Only the lines from the one with "The image size" through the last line of the data below are to be duplicated, exactly and without pictures.

Stored data:
════════════════
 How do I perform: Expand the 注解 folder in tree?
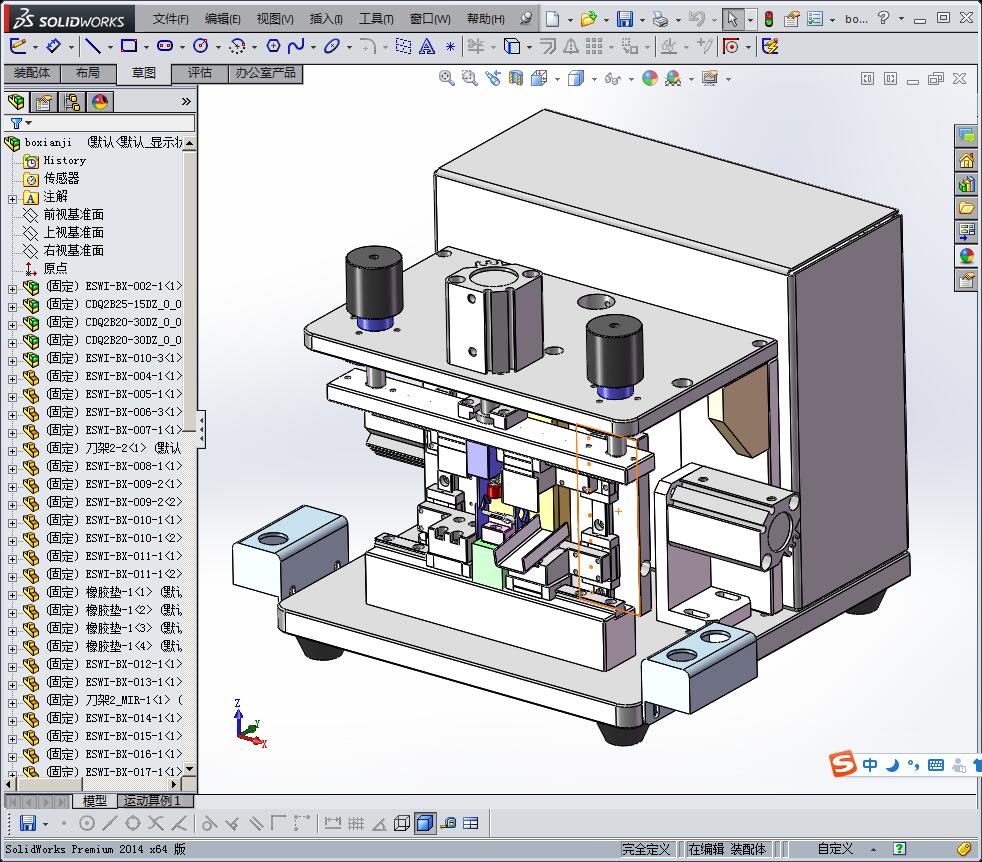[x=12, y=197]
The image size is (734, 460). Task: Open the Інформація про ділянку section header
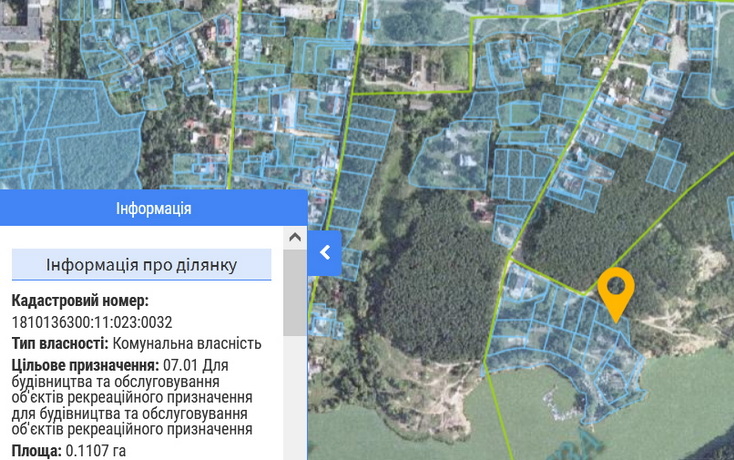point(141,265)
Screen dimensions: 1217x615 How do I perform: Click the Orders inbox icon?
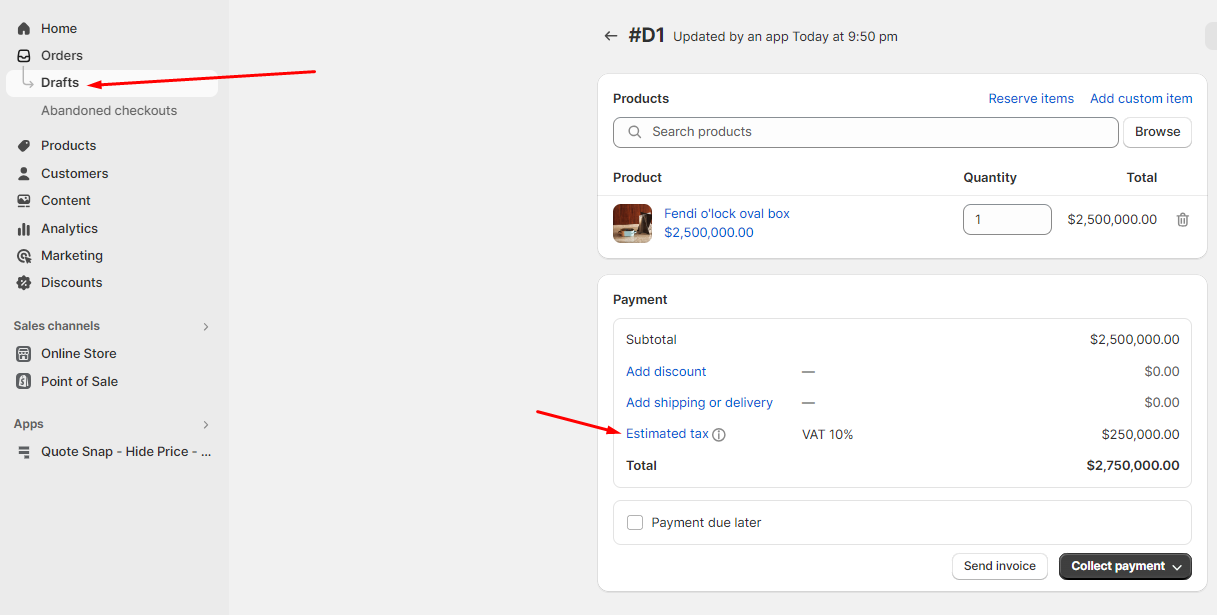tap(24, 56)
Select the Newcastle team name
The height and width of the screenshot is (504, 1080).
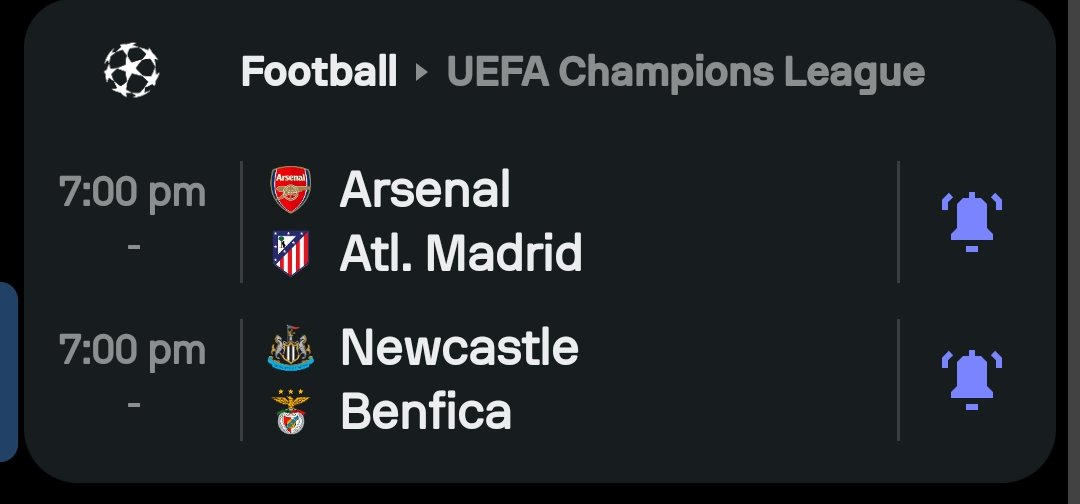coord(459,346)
════════════════
Exercise result>
The image size is (734, 460). Task: Open the Інформація про ділянку section header
point(141,265)
Screen dimensions: 1217x615 How do I perform: Click the Orders inbox icon?
tap(24, 56)
Select the Newcastle team name
The height and width of the screenshot is (504, 1080).
coord(459,346)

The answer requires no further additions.